begin PASSAGE

Investment in Hotel Properties

 

The Company allocates the purchase price of acquired hotel properties based on the fair value of the acquired land, land improvements, building, furniture, fixtures and equipment, identifiable intangible assets or liabilities, other assets and assumed liabilities. Intangible assets may include certain value associated with the on-going operations of the hotel business being acquired as part of the hotel property acquisition.  Acquired intangible assets that derive their values from real property or an interest in real property, are inseparable from that real property or interest in real property, and do not produce or contribute to the production of income other than consideration for the use or occupancy of space, are recorded as a component of the related real estate asset in our Consolidated Financial Statements.  Identifiable intangible assets or liabilities may also arise from assumed contractual arrangements as part of the acquisition of the hotel property, including terms that are above or below market compared to an estimated fair market value of the agreement at the acquisition date. We make adjustments, if and when necessary, to the recorded amounts of the acquired assets and liabilities within one year of consummation of the transaction in accordance with ASC 805, Business Combinations.  We determine the acquisition-date fair values of all assets and assumed liabilities using methods similar to those used by independent appraisers, including using a discounted cash flow analysis that uses appropriate discount or capitalization rates and available market information.  Estimates of future cash flows are based on a number of factors including historical operating results, known and anticipated trends, and market and economic conditions.  Acquisition costs are expensed as incurred.

end PASSAGE

### [REQUIRED TASKS]
a – In the passage on hotel property investment, within what period are adjustments to the recorded amounts of acquired assets and liabilities made?
b – Please write the next few sentences of the passage on hotel property investment, picking up after its final sentence.

begin MATERIAL PROVIDED

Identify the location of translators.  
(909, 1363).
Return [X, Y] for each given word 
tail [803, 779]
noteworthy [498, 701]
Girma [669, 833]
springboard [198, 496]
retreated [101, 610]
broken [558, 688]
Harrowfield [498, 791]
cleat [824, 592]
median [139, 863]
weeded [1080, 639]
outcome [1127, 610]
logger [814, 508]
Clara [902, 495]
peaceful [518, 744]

end MATERIAL PROVIDED

### [ANSWERS PROVIDED]
a – Within one year of consummation of the transaction.

b –
 

Our hotel properties and related assets are recorded at cost, less accumulated depreciation. We capitalize the costs of significant additions and improvements that materially extend a property’s life. These costs may include hotel refurbishment, renovation, and remodeling expenditures, as well as certain indirect internal costs related to construction projects. We expense the cost of repairs and maintenance as incurred.

 

We generally depreciate our hotel properties and related assets using the straight-line method over their estimated useful lives as follows:

 

Classification

 

Estimated Useful Lives

 

Buildings and improvements

 

6 to 40 years

 

Furniture, fixtures and equipment

 

2 to 15 years

 

 

We periodically re-evaluate asset lives based on current assessments of remaining utilization, which may result in changes in estimated useful lives. Such changes are accounted for prospectively and will increase or decrease future depreciation expense.

 

When depreciable property and equipment is retired or disposed, the related costs and accumulated depreciation are removed from the balance sheet and any gain or loss is reflected in current operations.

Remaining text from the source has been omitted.